Demjanjuk died, however, before the Federal Court of Justice (BGH) as the highest criminal court could deal with the new line. In 2016, however, the Karlsruhe judges confirmed it in the case of Oskar Gröning, the so-called accountant of Auschwitz – not only for extermination camps, but also for concentration camps.

How did the BGH justify the important Gröning decision?

The central message is: The “smaller cogs” also played a central role in the genocide of the Jews. For the Nazis, an “organized killing apparatus” with well-established processes was a prerequisite for committing thousands of murders in the shortest possible time.

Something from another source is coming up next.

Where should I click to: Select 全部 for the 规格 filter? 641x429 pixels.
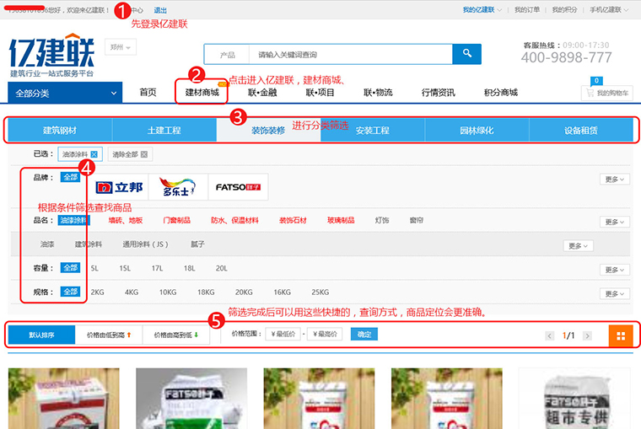(69, 292)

Literally it says in the BGH decision: “Only because they had such a structured and organized ‘industrial killing machine’ with willing and obedient subordinates, the National Socialist rulers were able to order the ‘Hungary Action’.” As part of the “Hungary Action”, Hungarian Jews were deported en masse, mainly to Auschwitz. The legal assessment from the Gröning decision should also play an important role in the current proceedings in Itzehoe. The trial must show whether there will be a conviction.

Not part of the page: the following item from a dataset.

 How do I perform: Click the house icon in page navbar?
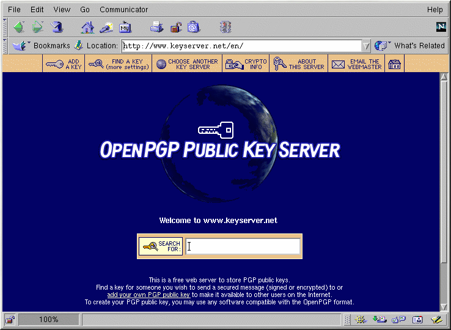tap(394, 64)
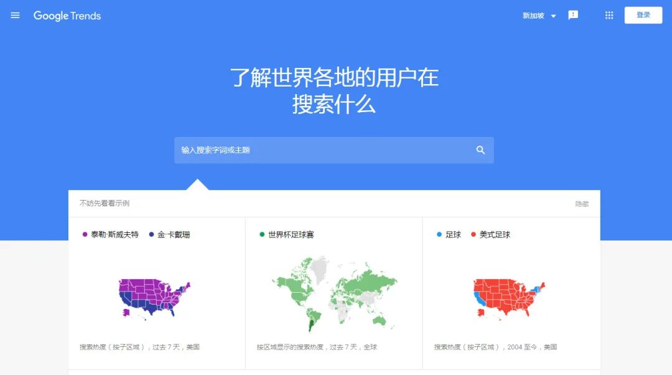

How many other proceedings are still ongoing?

Since the decision there have been repeated trials and judgments against former concentration camp employees: in 2016 against the Auschwitz guard Reinhold Hanning or in 2020 against Bruno Dey, a former security guard in the Stutthof concentration camp. The investigation by the “Central Office” in Ludwigsburg continues. Proceedings against a former concentration camp guard are currently also pending before the Neuruppin Regional Court. However, because of the old age of the possible perpetrators, the investigations are increasingly becoming a race against time. According to information from the head of the authorities, Thomas Will, there are currently eight cases with various public prosecutors in Germany. In addition, there are seven other people who are currently being examined by the “Central Office”.

How did the reappraisal go in the GDR?

After the war, denazification was initially carried out particularly rigorously in the Soviet occupation zone and later in the GDR – in terms of police, justice and internal administration. Anti-fascism was one of the main pillars of the GDR state ideology. It was propagated internally and externally – also to present itself as the better of the two German states. Today, however, it is known: GDR citizens are said to have been given blanket absolution if they turned to socialism in return. Likewise, Nazi perpetrators living in the GDR were probably not brought to court consistently.